(Beginning of Extracted text)
On the death of Maurice in 1625 without legitimate issue, Frederick Henry succeeded him in his paternal dignities and estates, and also in the stadtholderates of the five provinces of Holland, Zeeland, Utrecht, Overijssel and Guelders, and in the important posts of captain and admiral-general of the Union (commander-in-chief of the Dutch States Army and of the Dutch navy).

Frederick Henry proved himself as a general, capable statesman, and politician. For twenty-two years, he remained at the head of government in the United Provinces, and in his time the power of the stadtholderate reached its peak. The "Period of Frederick Henry," as it is usually styled by Dutch writers, is generally accounted for the golden age of the republic. It was marked by military triumphs, worldwide maritime and commercial expansion, and by an outburst of activity in art and literature.
(End of Extracted text)
## [Work to complete]
A - List the five provinces whose stadtholderates Frederick Henry took on, as named in the passage on Frederick Henry.
B - Retype the passage on Frederick Henry between "Frederick Henry proved" and "art and literature.", inclusive.
(Beginning of Extracted records)
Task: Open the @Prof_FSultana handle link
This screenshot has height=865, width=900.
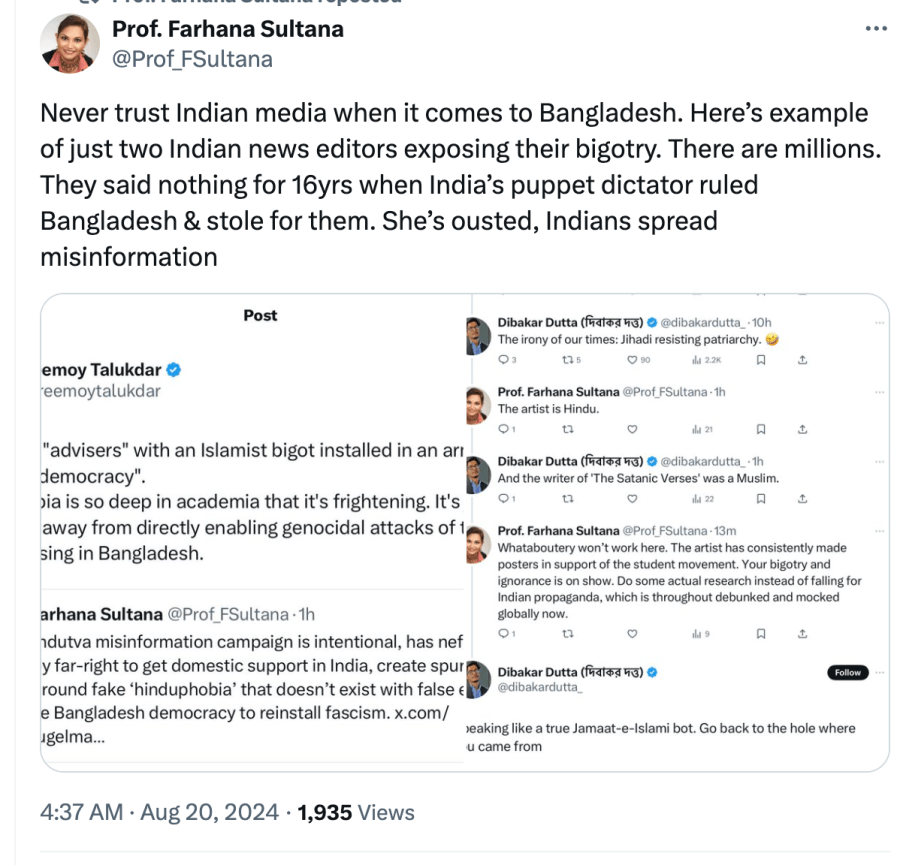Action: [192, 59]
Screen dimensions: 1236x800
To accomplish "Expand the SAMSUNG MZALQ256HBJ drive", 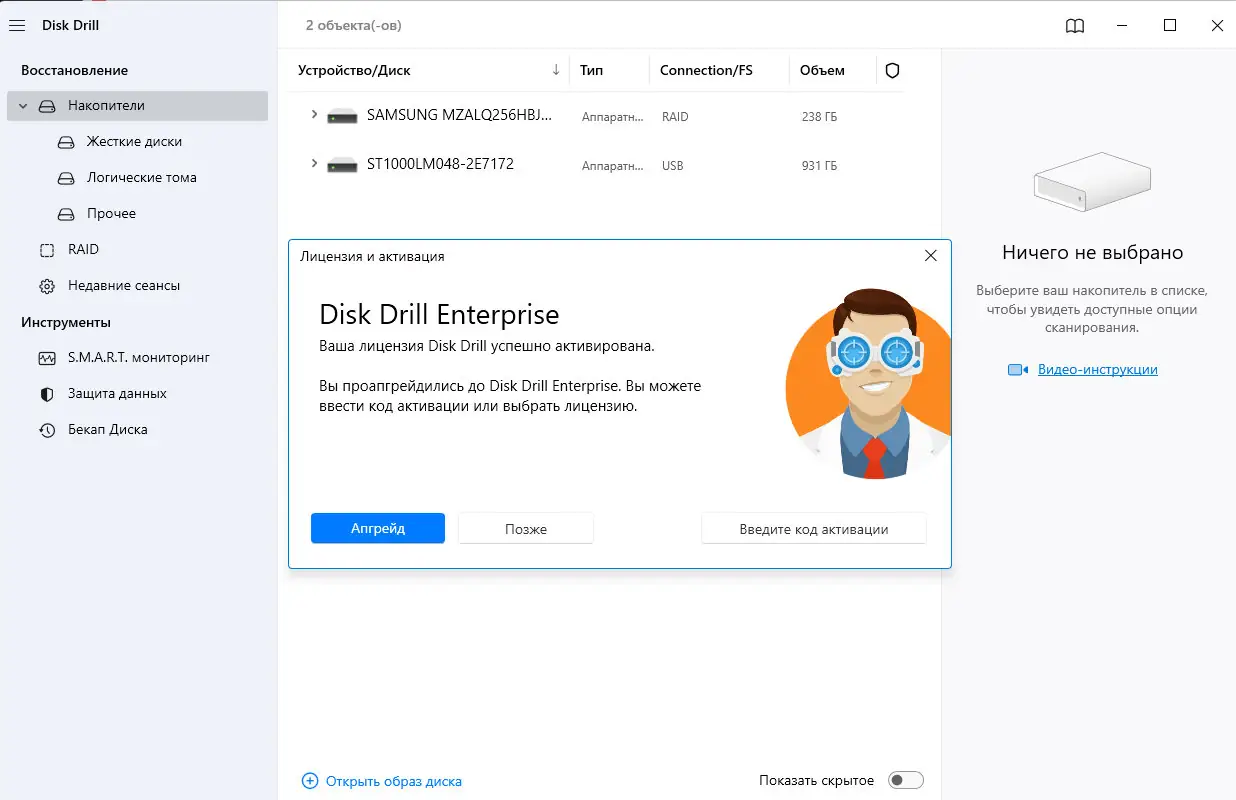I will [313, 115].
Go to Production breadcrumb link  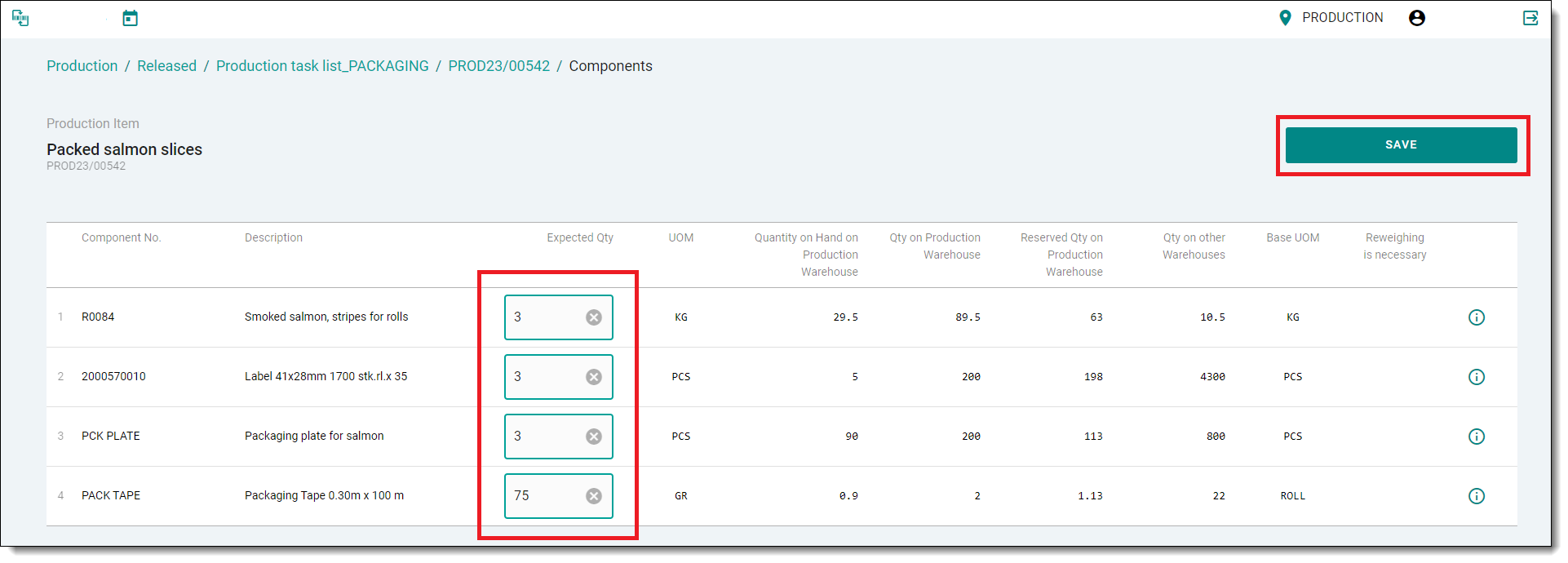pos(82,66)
(End of Extracted records)
(Beginning of Extracted records)
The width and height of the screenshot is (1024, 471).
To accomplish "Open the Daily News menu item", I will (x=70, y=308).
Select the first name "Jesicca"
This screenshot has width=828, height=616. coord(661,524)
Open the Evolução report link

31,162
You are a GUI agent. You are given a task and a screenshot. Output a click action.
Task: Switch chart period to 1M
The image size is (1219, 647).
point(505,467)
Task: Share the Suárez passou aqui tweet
(End of Extracted records)
(Beginning of Extracted records)
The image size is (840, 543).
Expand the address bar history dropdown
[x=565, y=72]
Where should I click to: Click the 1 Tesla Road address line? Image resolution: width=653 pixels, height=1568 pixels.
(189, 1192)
(End of Extracted records)
## [Set of answers]
A - Holland, Zeeland, Utrecht, Overijssel, Guelders

B -
Frederick Henry proved himself as a general, capable statesman, and politician. For twenty-two years, he remained at the head of government in the United Provinces, and in his time the power of the stadtholderate reached its peak. The "Period of Frederick Henry," as it is usually styled by Dutch writers, is generally accounted for the golden age of the republic. It was marked by military triumphs, worldwide maritime and commercial expansion, and by an outburst of activity in art and literature.